Lawmakers decry Barr restrictions
Lawmakers from both houses of Congress have joined the battle over the Department of Transportation’s decision to dismantle the Block Aircraft Registration Request (Barr) program, with 26 senators and 33 representatives telling DOT Secretary Ray LaHood in separate letters that it is “a troubling reversal of a decade-old policy” established to uphold the privacy rights of Americans.
The senators noted that in light of advances of for-profit flight tracking services, Congress included a provision in the 2000 FAA reauthorization bill enabling the Barr program. For reasons of individual security, privacy and business competitiveness, the program provides owners of general aviation aircraft the ability to prevent public dissemination of their aircraft movements.
In a June 29 letter, the senators took issue with the DOT’s claim that it needs to severely curtail Barr to promote greater transparency in government. “While all Americans support an open and transparent government process,” the lawmakers told LaHood, “the Barr program is about the preservation of personal citizens’ right to privacy and has nothing to do with shedding light on our federal government.”

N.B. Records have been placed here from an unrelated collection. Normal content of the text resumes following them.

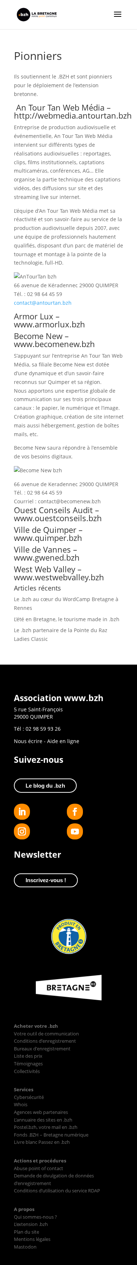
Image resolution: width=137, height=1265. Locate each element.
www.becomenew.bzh (54, 343)
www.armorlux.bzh (49, 324)
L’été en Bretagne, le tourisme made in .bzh (66, 619)
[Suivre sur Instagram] (22, 831)
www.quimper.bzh (48, 537)
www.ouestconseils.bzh (58, 517)
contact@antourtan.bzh (43, 302)
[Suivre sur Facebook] (75, 812)
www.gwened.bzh (47, 557)
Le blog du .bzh (45, 786)
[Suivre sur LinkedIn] (22, 812)
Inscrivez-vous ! (46, 880)
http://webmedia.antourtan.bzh (73, 115)
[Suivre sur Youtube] (75, 831)
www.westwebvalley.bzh (59, 577)
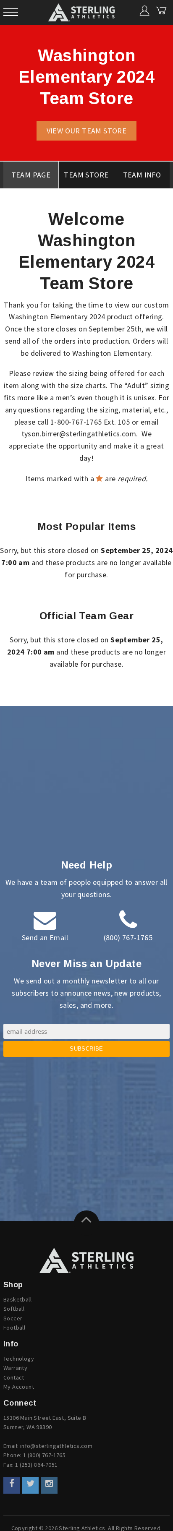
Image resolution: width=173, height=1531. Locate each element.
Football (14, 1327)
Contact (13, 1377)
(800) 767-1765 (128, 937)
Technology (18, 1358)
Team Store (86, 175)
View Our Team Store (87, 131)
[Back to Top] (86, 1223)
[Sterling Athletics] (86, 1260)
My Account (18, 1386)
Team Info (142, 175)
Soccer (12, 1318)
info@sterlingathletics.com (56, 1446)
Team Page (31, 175)
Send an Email (45, 937)
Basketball (17, 1299)
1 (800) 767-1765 (44, 1455)
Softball (13, 1308)
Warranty (15, 1368)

The senators also expressed concern that this move by the DOT “sets a dangerous precedent” for the ability of the government to disseminate the travel information of any citizen, regardless of the mode of transportation.

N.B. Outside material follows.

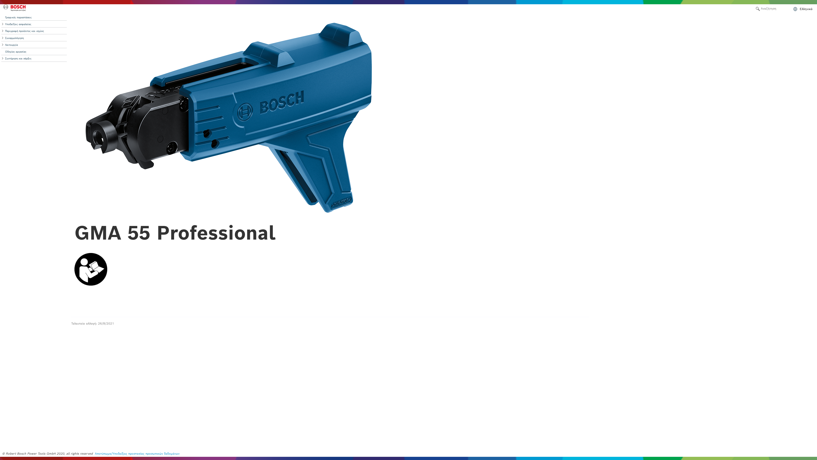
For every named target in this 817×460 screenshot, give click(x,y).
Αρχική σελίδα (740, 8)
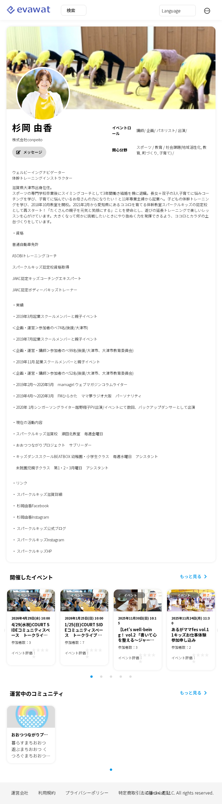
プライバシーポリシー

Less than two weeks later, the members of the House sent a similar letter to LaHood, in which they cited “serious concerns” regarding the FAA’s proposal to allow public access to general aviation aircraft movements.
“First and foremost, all Americans have a right to privacy, and the federal government should not broadcast the movements of individuals using private aircraft against their will,” the House members wrote on July 11. “Second, American companies use the Barr program to operate free from surveillance or to explore new business opportunities without competitive interference. Lastly, there are security concerns for business leaders and individuals that use private aircraft and the Barr program prevents unknown parties and potential threats from tracking their movements.”
Both legislative bodies pointed out that this battle is not just the aviation community versus the FAA and DOT. They said that “a whole range of groups” have expressed concerns about the FAA’s proposal, including the U.S. Chamber of Commerce, the National Association of Manufacturers, the Business Roundtable and, most recently, the American Civil Liberties Union.
And with the issue of Barr currently being debated by the conferees on the FAA reauthorization bill, they said it is premature to unilaterally implement a regulation on a legislative issue currently before Congress.
House legislation for preserving the Barr program was passed in March as part of a House FAA reauthorization bill. That bill is now being considered, along with its Senate counterpart, by a House/Senate conference committee that is working to reconcile differences between the two bills into a single FAA reauthorization package to be voted on by Congress.
In the meantime, NBAA and AOPA filed a lawsuit against the FAA in the U.S. Court of Appeals for the District of Columbia Circuit on July 14 seeking an emergency motion for a stay of the August 2 start date for Barr restrictions to go into effect. Since then, the Experimental Aircraft Association has allied with NBAA and AOPA as a “friend of the court.”